ASSIGNMENT:
Only lines containing the string "price" belong in the answer; find them in the records and copy them.

PROVIDED DATA:

┄┄┄┄┄┄┄┄┄┄

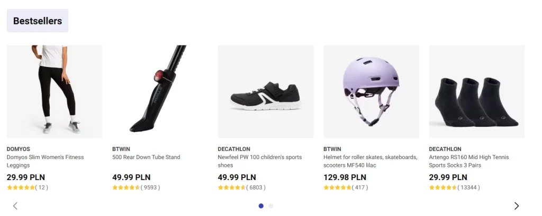This screenshot has width=542, height=216.
Task: Open the Bestsellers heading tab
Action: tap(38, 21)
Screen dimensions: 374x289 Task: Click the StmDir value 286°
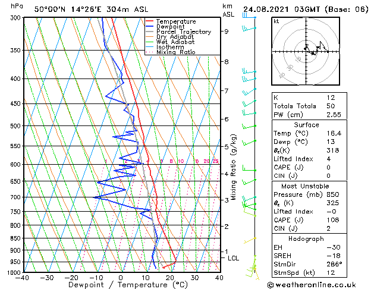pyautogui.click(x=334, y=264)
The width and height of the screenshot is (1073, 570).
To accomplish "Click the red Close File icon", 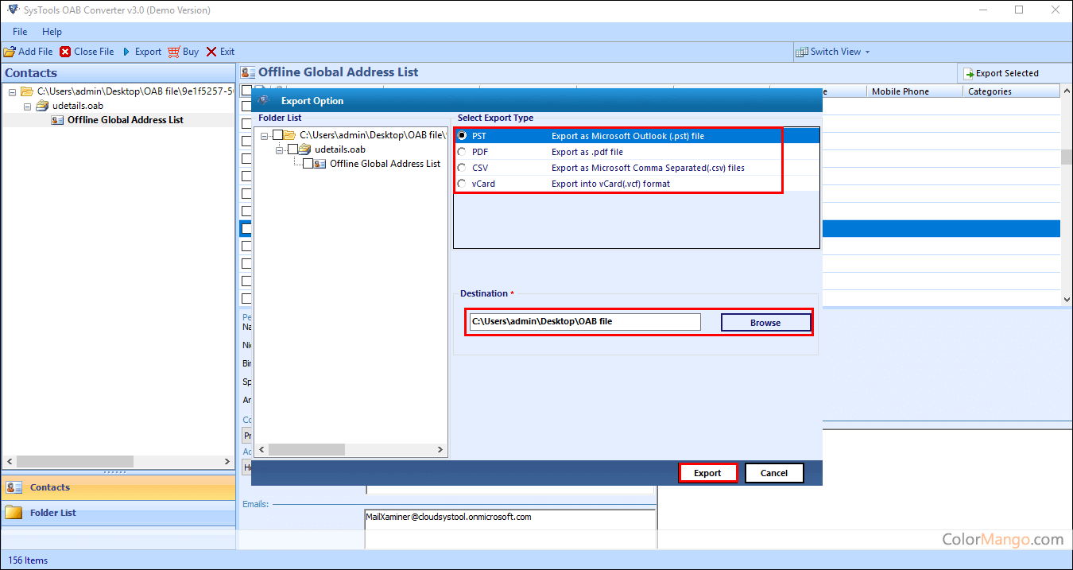I will [x=65, y=52].
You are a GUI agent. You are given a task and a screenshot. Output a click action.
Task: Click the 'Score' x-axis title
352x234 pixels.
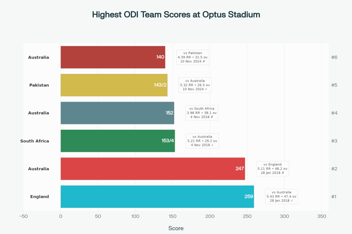click(x=176, y=228)
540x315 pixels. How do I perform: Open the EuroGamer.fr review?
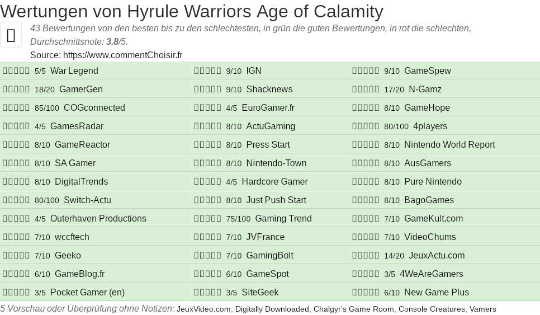tap(268, 108)
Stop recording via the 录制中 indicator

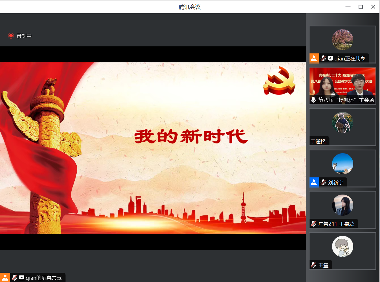pos(20,36)
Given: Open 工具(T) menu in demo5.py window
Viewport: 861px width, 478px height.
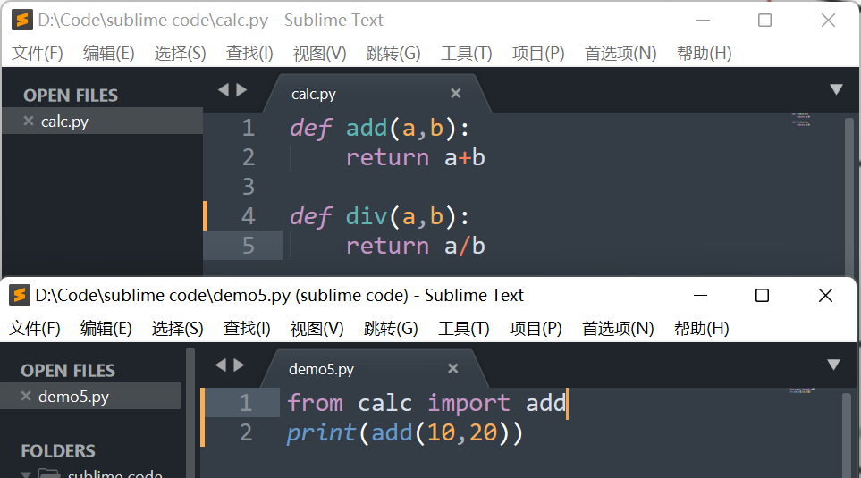Looking at the screenshot, I should click(464, 329).
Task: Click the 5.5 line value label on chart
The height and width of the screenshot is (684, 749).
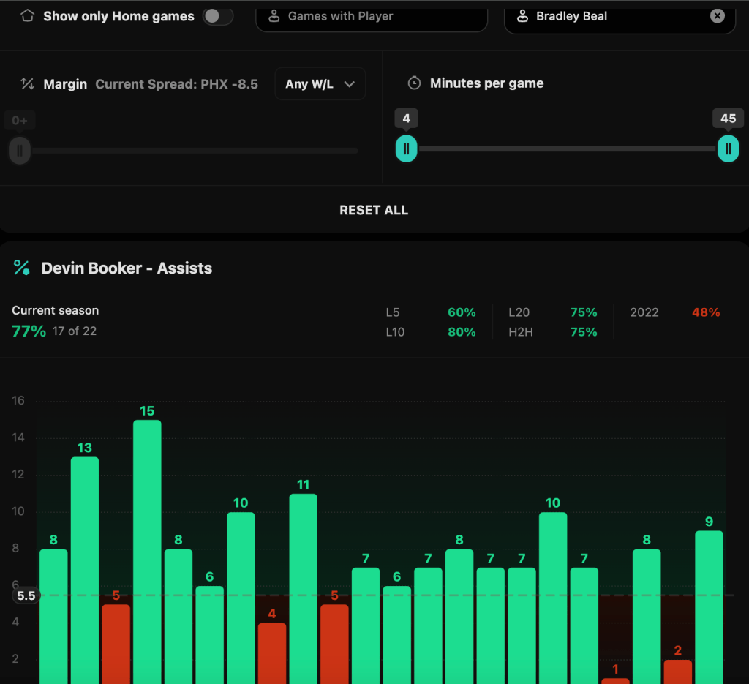Action: [x=26, y=595]
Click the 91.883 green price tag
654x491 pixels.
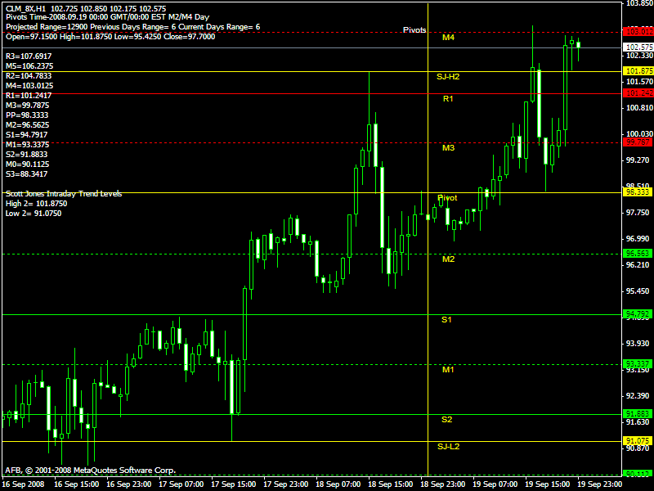[x=638, y=414]
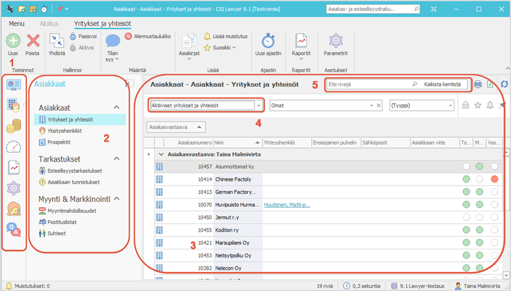This screenshot has height=291, width=511.
Task: Open the (Tyyppi) type dropdown
Action: [x=451, y=105]
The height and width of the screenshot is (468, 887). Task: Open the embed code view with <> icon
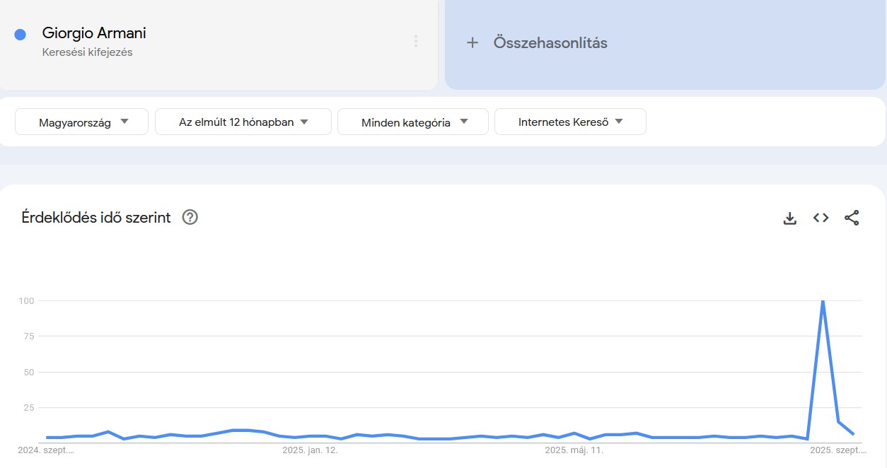(x=821, y=218)
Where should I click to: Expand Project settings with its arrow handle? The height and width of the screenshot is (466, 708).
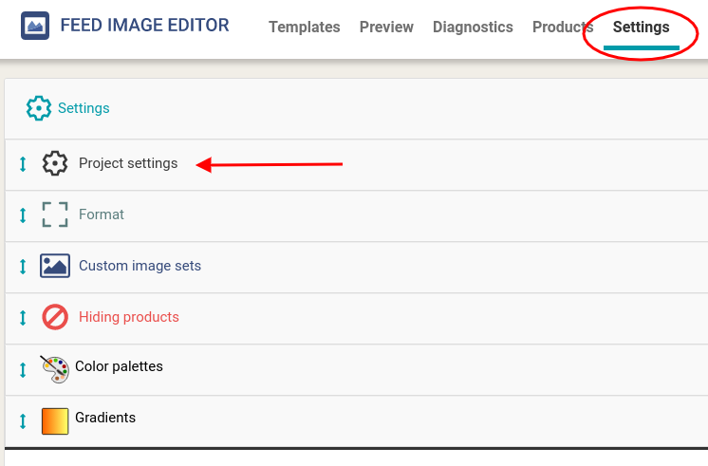23,164
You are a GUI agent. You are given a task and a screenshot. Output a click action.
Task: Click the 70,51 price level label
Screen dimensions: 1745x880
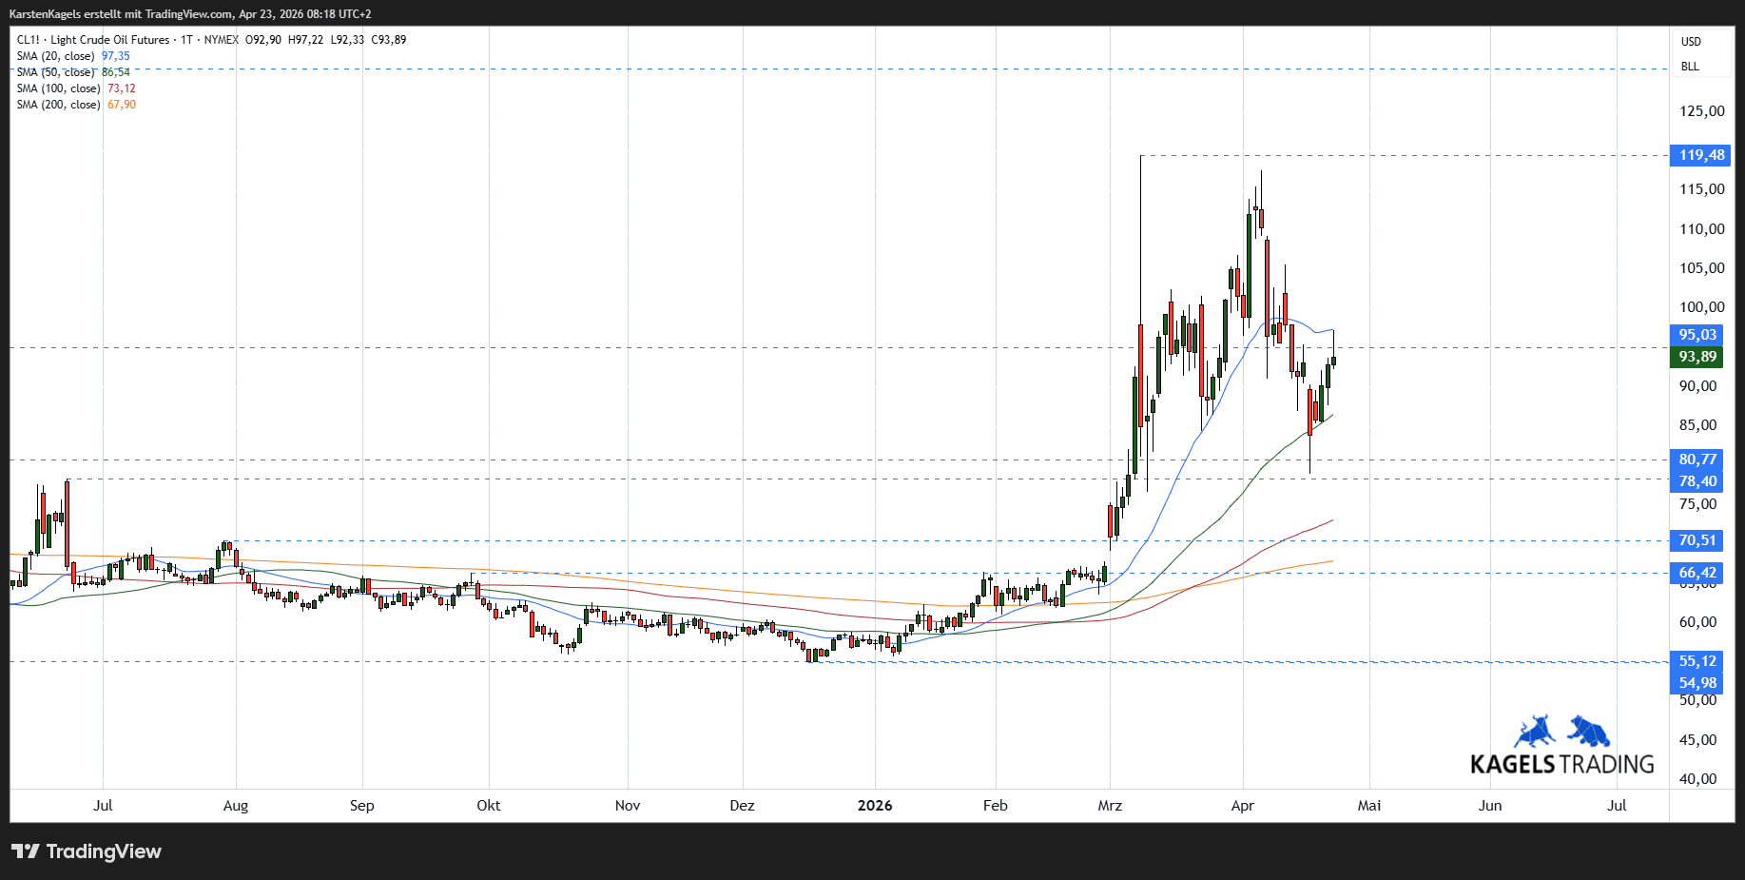click(x=1697, y=540)
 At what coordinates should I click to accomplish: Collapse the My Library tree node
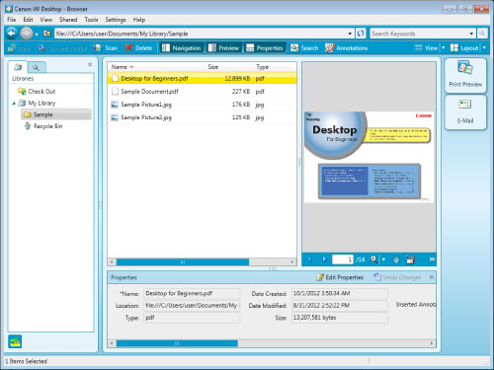(x=14, y=104)
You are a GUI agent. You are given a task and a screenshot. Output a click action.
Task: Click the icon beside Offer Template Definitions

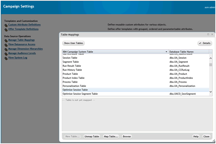[6, 30]
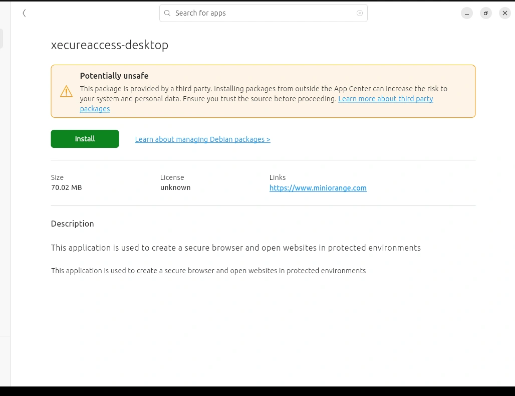Viewport: 515px width, 396px height.
Task: Click the minimize window icon
Action: point(467,13)
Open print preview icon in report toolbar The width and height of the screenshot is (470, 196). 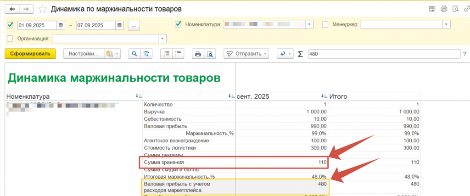point(209,54)
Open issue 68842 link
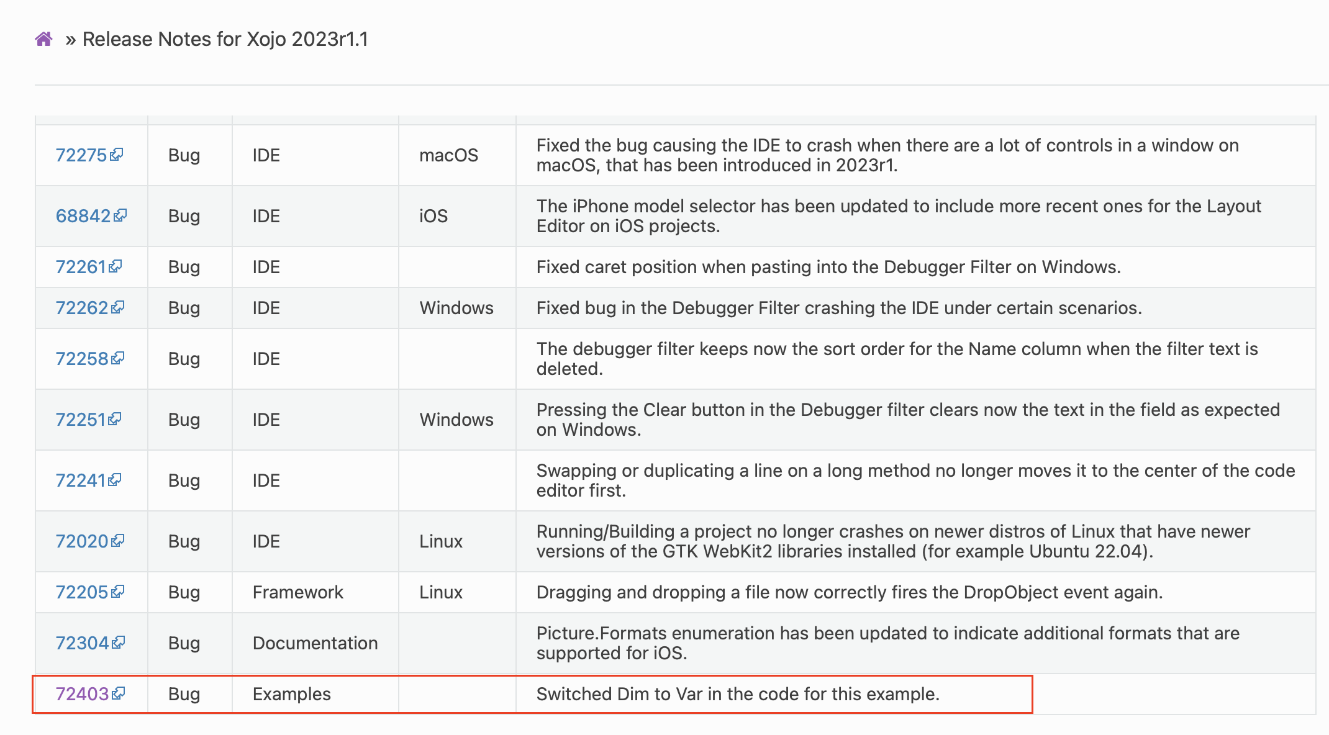The height and width of the screenshot is (735, 1329). pos(83,216)
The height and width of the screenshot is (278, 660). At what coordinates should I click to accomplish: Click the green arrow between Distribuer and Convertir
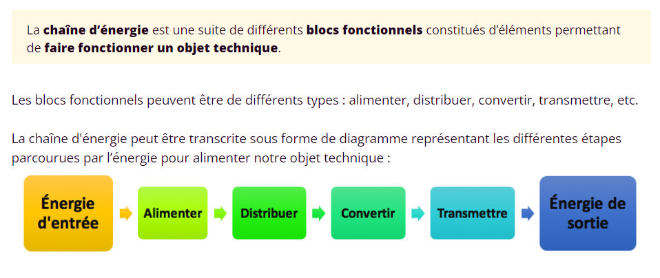pyautogui.click(x=318, y=213)
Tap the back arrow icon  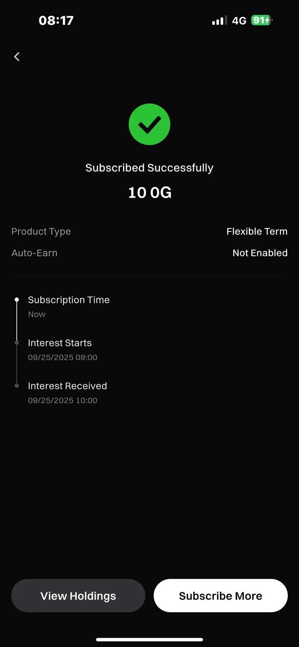(17, 57)
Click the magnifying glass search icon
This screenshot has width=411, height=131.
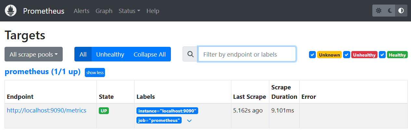coord(190,54)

┄┄┄┄┄┄┄┄┄┄

SOLUTION:
Click the 91.883 green price tag
Task: Click the 70,51 price level label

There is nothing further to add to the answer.